Département de Physiologie, Faculté de Médecine, Université de Montréal, Station Centre-ville, Montréal, Québec, Canada.
J Neurosci. 2010 Sep 1;30(35):11870-82. doi: 10.1523/JNEUROSCI.3165-10.2010.
In the nervous system, the induction of plasticity is coded by patterns of synaptic activity. Glial cells are now recognized as dynamic partners in a wide variety of brain functions, including the induction and modulation of various forms of synaptic plasticity. However, it appears that glial cells are usually activated by stereotyped, sustained neuronal activity, and little attention has been given to more subtle changes in the patterns of synaptic activation. To this end, we used the mouse neuromuscular junction as a simple and useful model to study glial modulation of synaptic plasticity. We used two patterns of motor nerve stimulation that mimic endogenous motor-neuronal activity. A continuous stimulation induced a post-tetanic potentiation and a phasic Ca(2+) response in perisynaptic Schwann cells (PSCs), glial cells at this synapse. A bursting pattern of activity induced a post-tetanic depression and oscillatory Ca(2+) responses in PSCs. The different Ca(2+) responses in PSCs indicate that they decode the pattern of synaptic activity. Furthermore, the chelation of glial Ca(2+) impaired the production of the sustained plasticity events indicating that PSCs govern the outcome of synaptic plasticity. The mechanisms involved were studied using direct photo-activation of PSCs with caged Ca(2+) that mimicked endogenous plasticity. Using specific pharmacology and transgenic knock-out animals for adenosine receptors, we showed that the sustained depression was mediated by A1 receptors while the sustained potentiation is mediated by A(2A) receptors. These results demonstrate that glial cells decode the pattern of synaptic activity and subsequently provide bidirectional feedback to synapses.
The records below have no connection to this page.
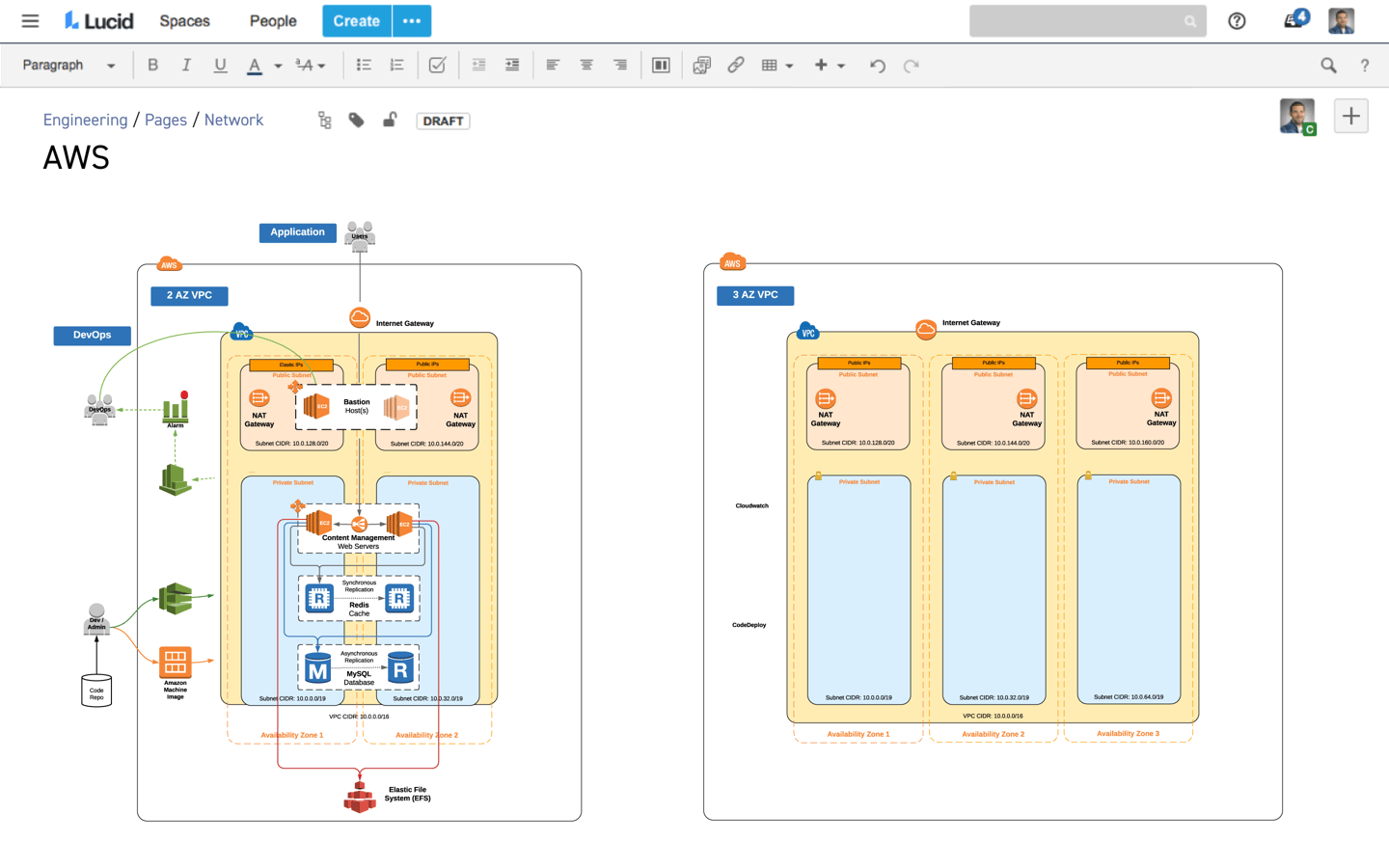Open the Spaces menu
The height and width of the screenshot is (868, 1389).
click(183, 20)
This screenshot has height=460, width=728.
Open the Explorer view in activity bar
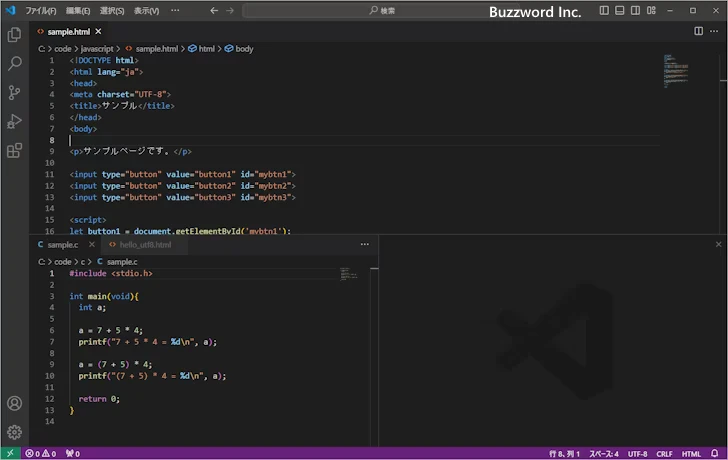pyautogui.click(x=14, y=34)
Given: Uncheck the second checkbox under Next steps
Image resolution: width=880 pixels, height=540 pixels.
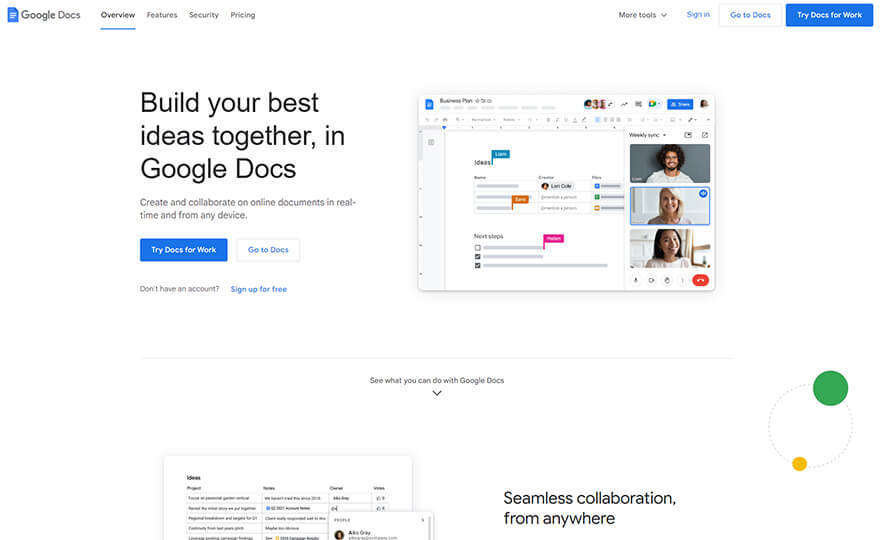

在神经系统中,可塑性的诱导是由突触活动模式编码的。胶质细胞现在被认为是广泛的脑功能的动态伙伴,包括各种形式的突触可塑性的诱导和调节。然而,胶质细胞似乎通常是由刻板的、持续的神经元活动激活的,而对于突触激活模式的更微妙的变化则很少关注。为此,我们使用小鼠的神经肌肉接头作为一个简单而有用的模型来研究胶质细胞对突触可塑性的调节。我们使用两种模拟内源性运动神经元活动的运动神经刺激模式。连续刺激在突触旁施万细胞(PSCs)中诱导出强直后增强和相Ca(2+)反应,PSCs 是这个突触的胶质细胞。爆发式的活动模式在 PSCs 中诱导出强直后抑制和振荡的 Ca(2+)反应。PSCs 中的不同 Ca(2+)反应表明它们对突触活动模式进行解码。此外,胶质细胞 Ca(2+)螯合会损害持续可塑性事件的产生,这表明 PSCs 控制着突触可塑性的结果。我们使用笼状 Ca(2+)直接光激活 PSCs 来研究涉及的机制,这种方法模拟了内源性的可塑性。使用特定的药理学和针对腺苷受体的转基因敲除动物,我们表明持续的抑制是由 A1 受体介导的,而持续的增强是由 A(2A)受体介导的。这些结果表明,胶质细胞对突触活动模式进行解码,随后为突触提供双向反馈。